#### Sayfa Alıntısı:
------------
Ailenizden size miras kalacağını biliyorsunuz.
Ancak bir de baktınız, mirasa dahil olan bazı mallar diğer mirasçılara ya da 3. kişilere dağıtılmaya başlanmış hatta resmi işlemleri bile tamamlanmış.
Böyle bir durumda, yasalar ne diyor? Yazımızla, bu ihtilafın nasıl çözümleneceğini, 4721 sayılı Türk Medeni Kanunu/TMK hükümlerine göre ana hatlarıyla ele almaktayız.
Yazı İçeriği ve Başlıklar;
Mirasbırakan Mallarını Dilediği Gibi Dağıtamaz mı? |
Kimler Ne Oranda Saklı Paya Sahiptir? |
Saklı Payı İhlal Edilenler Ne Yapabilir? |
Hakkın Talep Edilebileceği Sürelere ve Mirastan Çıkartılmamış Olmaya Dikkat |
I)Mirasbırakan Mallarını Dilediği Gibi Dağıtamaz mı?
Bilindiği üzere mülkiyet Anayasa madde 35 ve İnsan Hakları Avrupa Sözleşmesi Ek Protokol 1 madde 1 ile temel bir hak olarak tanımlıdır. Bu kapsamda mülkiyetin sınırlarını çizen TMK madde 683 bir şeye malik olmanın sağladığı imkanları; hukuk düzeninin sınırları içinde, o şey üzerinde dilediği gibi kullanma, yararlanma ve tasarrufta bulunma yetkisi olarak düzenlemiştir.
------------
Miras konulu metne dayanarak aşağıdaki soruları yanıtlayınız.
1. Metin, ihtilafın çözümünü hangi kanunun hükümlerine göre ele almaktadır?
2. Mülkiyeti temel bir hak olarak tanımlayan Anayasa maddesi hangisidir?
3. Mülkiyetin sınırlarını çizen Türk Medeni Kanunu maddesi hangisidir?
------------
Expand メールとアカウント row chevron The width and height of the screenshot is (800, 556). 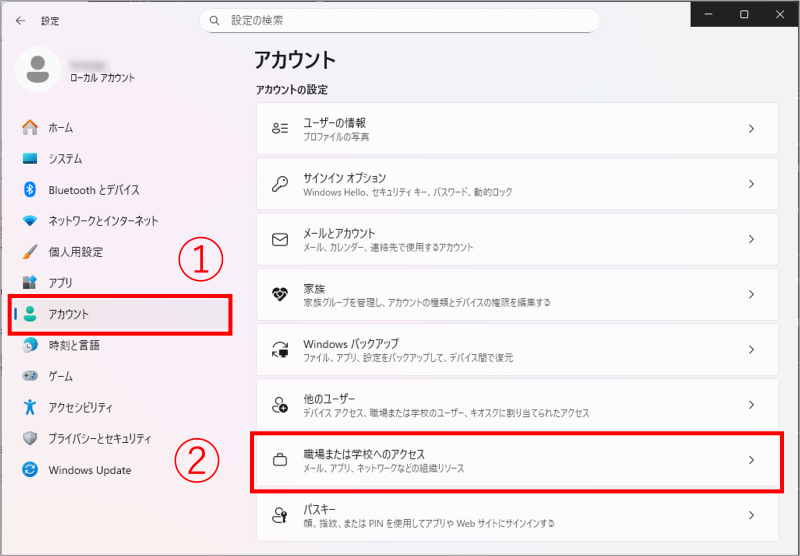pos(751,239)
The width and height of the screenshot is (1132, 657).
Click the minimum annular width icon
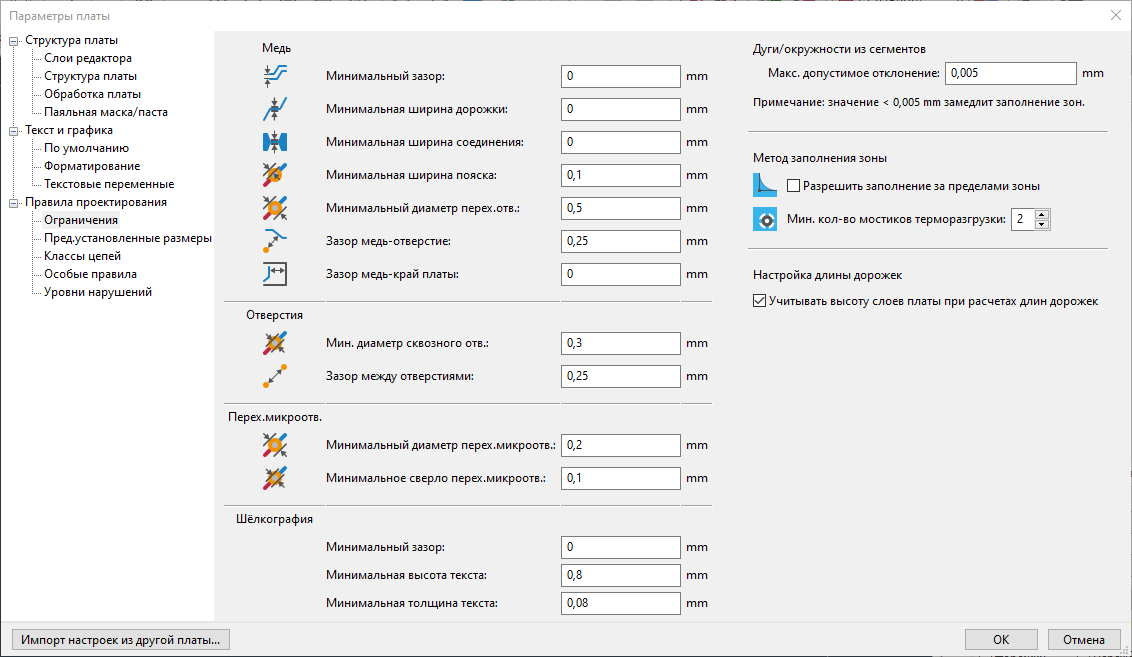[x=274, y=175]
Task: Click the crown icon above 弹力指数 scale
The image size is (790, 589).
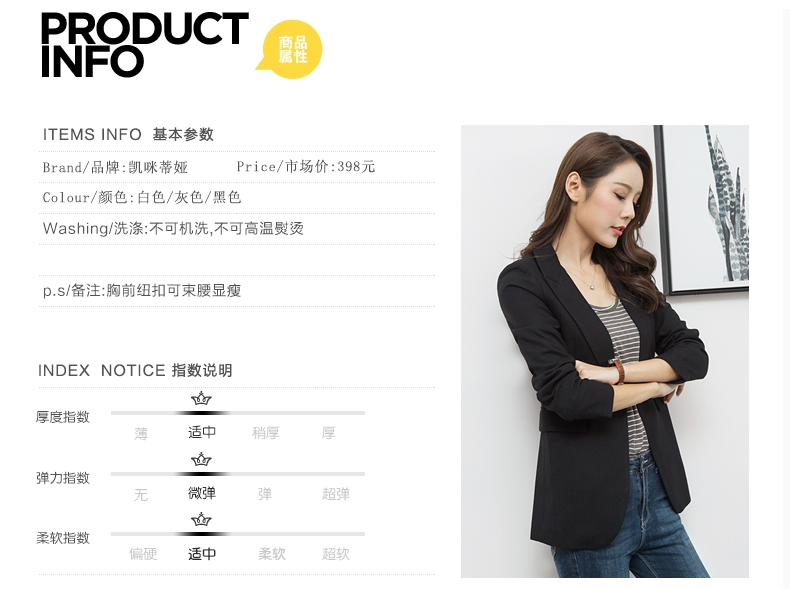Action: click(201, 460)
------------
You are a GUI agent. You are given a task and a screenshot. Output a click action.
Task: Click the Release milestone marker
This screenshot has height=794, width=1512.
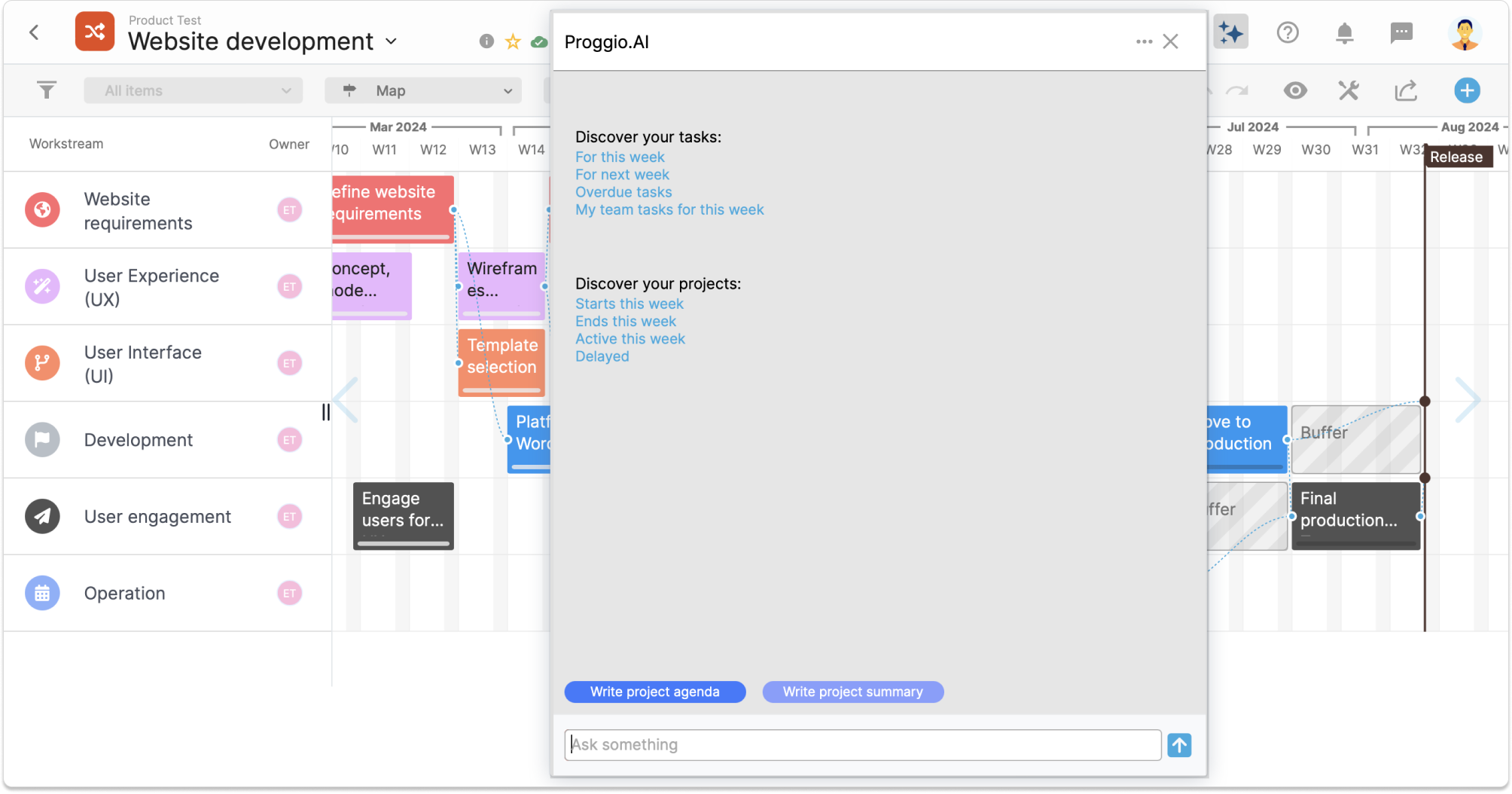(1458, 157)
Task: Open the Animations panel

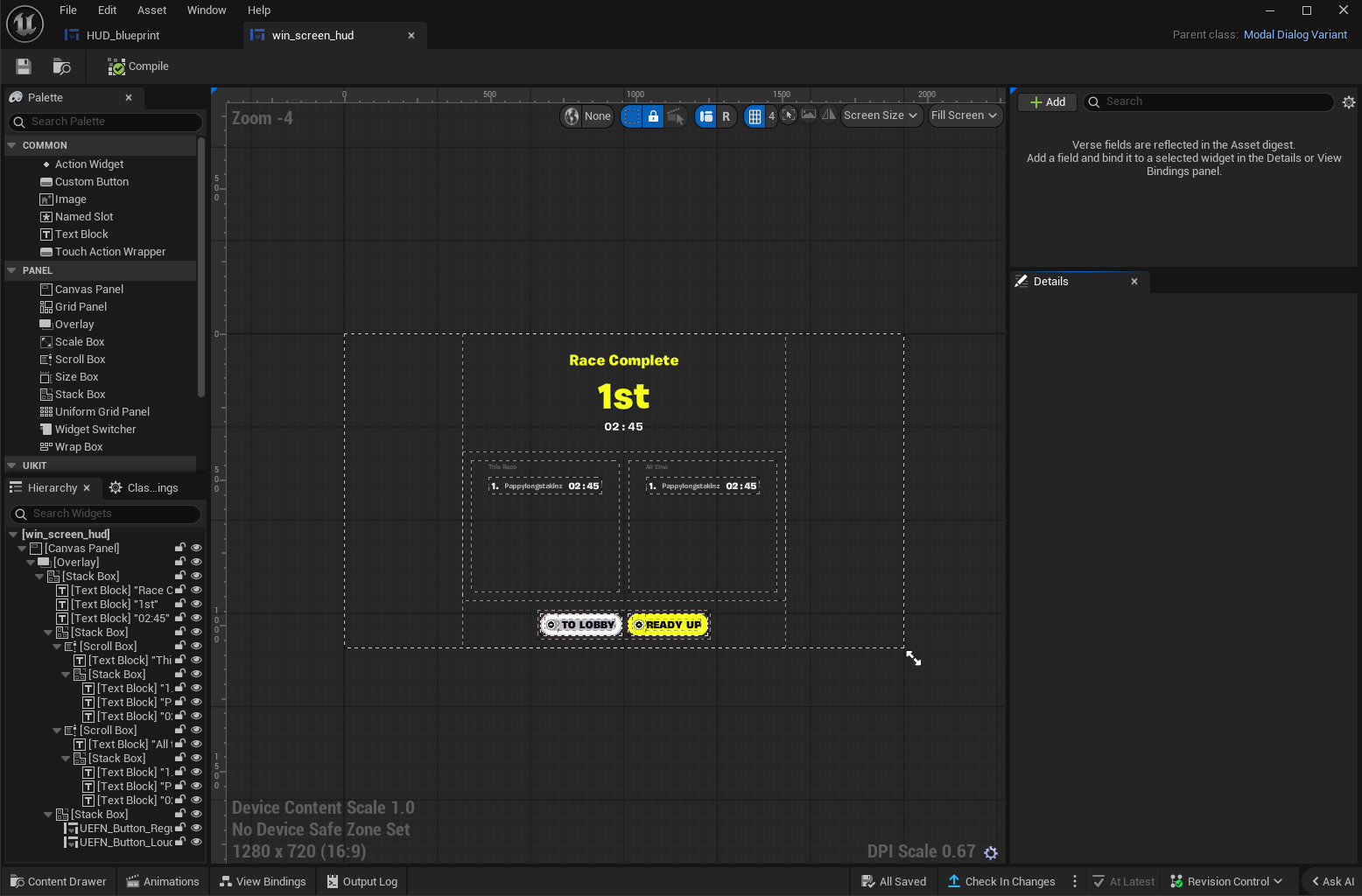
------------
#### Nihai Sonuç:
1. 4721 sayılı Türk Medeni Kanunu (TMK)
2. Anayasa madde 35
3. TMK madde 683